And in Ahmad v United Kingdom (1981) 4 EHRR 126, para 11, the Commission said that

    "… the freedom of religion … may, as regards the modality of a particular religious manifestation, be influenced by the situation of the person claiming that freedom."

    87.  Several striking examples of this approach to the article 9.2 freedom to manifest one's religion can be found among the Strasbourg court's decisions. Karaduman v Turkey (1993) 74 DR 93 arose out of the insistence by a university in Turkey that every certificate of graduation must have affixed to it a photograph of the graduate. The purpose of this was to prevent any other person passing himself or herself off as the graduate. The photograph had to show the full face of the graduate and, therefore, female graduates had to be photographed without wearing headscarves. The applicant, a Moslem lady, was for religious reasons unwilling to be photographed without a headscarf. So she was unable to obtain a certificate of graduation. Her complaint that the university rule infringed her freedom to manifest her religion was rejected. This and several other examples of the Strasbourg approach to alleged article 9.2 infringements are referred to in para 23 of Lord Bingham's opinion and I need not labour the point. The cases demonstrate the principle that a rule of a particular public institution that requires, or prohibits, certain behaviour on the part of those who avail themselves of its services does not constitute an infringement of the right of an individual to manifest his or her religion merely because the rule in question does not conform to the religious beliefs of that individual. And in particular this is so where the individual has a choice whether or not to avail himself or herself of the services of that institution, and where other public institutions offering similar services, and whose rules do not include the objectionable rule in question, are available.

    88.  The present case involves a secular school that has tried to accommodate the dress requirements of its female Moslem pupils. But a similar issue might arise in a reverse situation. Article 9 guarantees the right to freedom of "thought" and "conscience" as well as freedom of religion and article 9.2 refers to freedom to manifest one's "beliefs" as well as to freedom to manifest one's religion. Take the case of a faith school that required its pupils each day to participate in a form of collective religious worship. It may be assumed that each pupil on entry to the school would be content to participate in the daily religious service. If a pupil, having become a convinced atheist, decided that he or she could no longer in conscience take part in an act of worship that was inconsistent with the new beliefs that he or she had recently acquired and asked to be excused from attending the daily religious service, Strasbourg jurisprudence would not permit the school's refusal to accept this request to be represented as infringing the pupil's article 9 rights unless, perhaps, the institution offered an essential service not obtainable elsewhere.

    89.  So, too, in my opinion, Shabina's disinclination to comply with the school uniform rules cannot be represented as a breach by the school of her article 9 right to manifest her religion.

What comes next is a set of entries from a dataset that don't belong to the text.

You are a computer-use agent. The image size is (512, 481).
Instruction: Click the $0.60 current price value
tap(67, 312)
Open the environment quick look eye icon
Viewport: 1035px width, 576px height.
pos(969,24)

There are, as Shabina has discovered, schools in the Luton area whose rules would permit her to wear a jilbab. Arrangements could have been made for Shabina to transfer to one or other of these schools but she did not take up the chance of doing so (see para 33 of the judgment of Bennett J). In these circumstances, in my opinion, the contention that Denbigh High infringed her article 9 rights must be rejected.

    90.  As to Shabina's right to education, the school referred the problem of her non-attendance at Denbigh High to the EWS on 27 September 2002 and the EWS thereafter made a number of attempts to persuade her to return to Denbigh High. But she remained unwilling to return on the only basis on which she could return, namely, wearing the school uniform. If the conclusion that the school was entitled to have a school uniform policy that did not allow Shabina to wear a jilbab is right, as in my opinion it is, it must follow that the school did not by requiring her to wear the school uniform commit any breach of her Convention right to education.

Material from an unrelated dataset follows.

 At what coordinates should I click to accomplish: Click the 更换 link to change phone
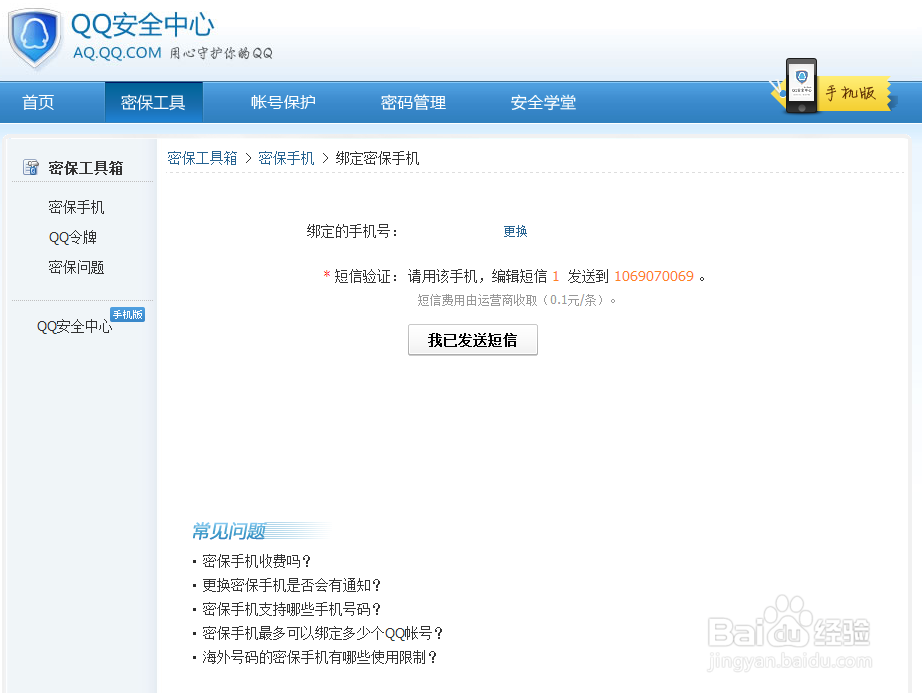tap(514, 231)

    91.  In my opinion, therefore, and in full agreement with the reasons given by my noble and learned friends Lord Bingham of Cornhill and Lord Hoffmann, this appeal should be allowed.

    BARONESS HALE OF RICHMOND

My Lords,

    92.  I too agree that this appeal should be allowed. Most of your lordships take the view that Shabina Begum's right to manifest her religion was not infringed because she had chosen to attend this school knowing full well what the school uniform was. It was she who had changed her mind about what her religion required of her, rather than the school which had changed its policy. I am uneasy about this. The reality is that the choice of secondary school is usually made by parents or guardians rather than by the child herself. The child is on the brink of, but has not yet reached, adolescence. She may have views but they are unlikely to be decisive. More importantly, she has not yet reached the critical stage in her development where this particular choice may matter to her.

    93.  Important physical, cognitive and psychological developments take place during adolescence. Adolescence begins with the onset of puberty; from puberty to adulthood, the 'capacity to acquire and utilise knowledge reaches its peak efficiency'; and the capacity for formal operational thought is the forerunner to developing the capacity to make autonomous moral judgments. Obviously, these developments happen at different times and at different rates for different people. But it is not at all surprising to find adolescents making different moral judgments from those of their parents. It is part of growing up. The fact that they are not yet fully adult may help to justify interference with the choices they have made. It cannot be assumed, as it can with adults, that these choices are the product of a fully developed individual autonomy. But it may still count as an interference. I am therefore inclined to agree with my noble and learned friend, Lord Nicholls of Birkenhead, that there was an interference with Shabina Begum's right to manifest her religion.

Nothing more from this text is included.